If you’ve been delving into digital advertising, it’s likely that you’ve heard programmatic advertising mentioned in almost every article related to the topic - and for good reason.

In a 2021 report by eMarketer, programmatic advertising’s share of market spending in digital display advertising has risen from 83.9% in 2019 to 86.5% in 2021, with a forecasted increase to 88.2% in 2022 (or even as high as 91.1% in a revised analysis).

There’s almost nowhere left for the chart to climb.

But while the numbers seem to tell a story of unparalleled usage and success for programmatic advertising, there’s more than ever to be said about the classic arrangements known as direct deals (also known as direct media buying) between publishers and advertisers.

This article unpacks the differences between programmatic advertising and direct media buying while covering the advantages that each method has to offer moving into the future.

Table of Contents


What is programmatic advertising?

Put simply, programmatic advertising is an automated method of buying and selling media (also referred to as ad space) online through the use of technology platforms which handle everything from placing bids to choosing where ads are displayed.

Advertisers define the criteria for their ad campaign, often by using a demand-side platform or “DSP” - and different elements of the programmatic ecosystem including a publisher’s supply-side platform or “SSP” work together to take care of the bidding and ad placement process automatically.

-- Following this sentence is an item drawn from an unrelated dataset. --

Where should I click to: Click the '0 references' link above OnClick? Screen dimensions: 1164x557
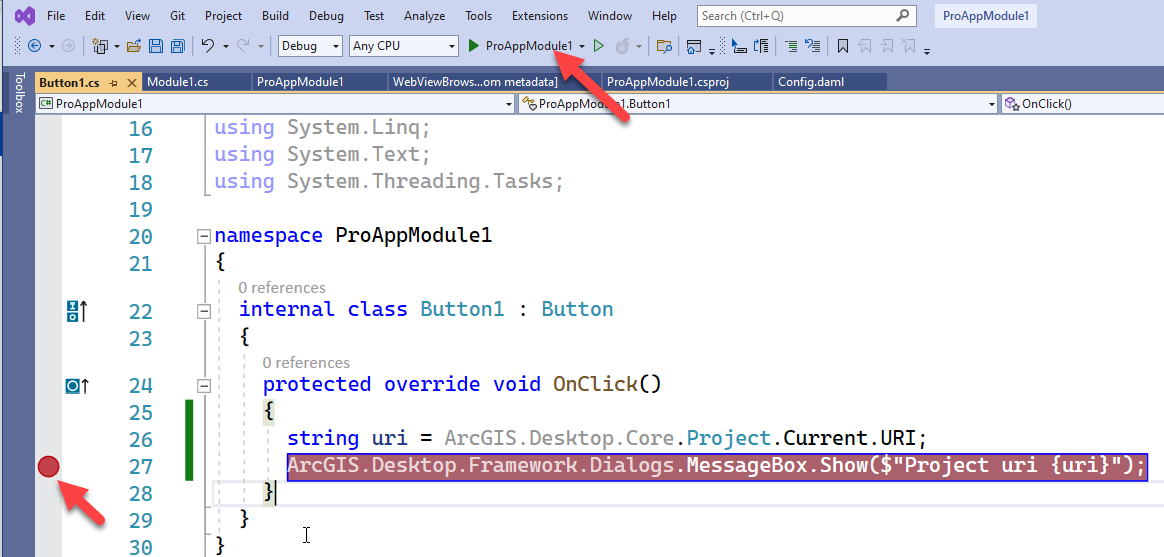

Rather than determining every detail of an ad campaign through the time consuming manual process of negotiation and coordination, both publishers and advertisers are able to complete desirable transactions without ever engaging directly with one another (except in programmatic direct deals, which will be covered shortly).

What is direct media buying?

Direct media buying takes place when a publisher and an advertiser negotiate the terms of an advertising deal directly with one another (as the name implies).

While direct deals often involve fixed rates for CPM (cost-per-mile) prices which create a guaranteed deal arrangement, the terms of direct media buying, like any negotiation, are flexible between the publisher supplying the ad inventory and the advertiser making the media purchase.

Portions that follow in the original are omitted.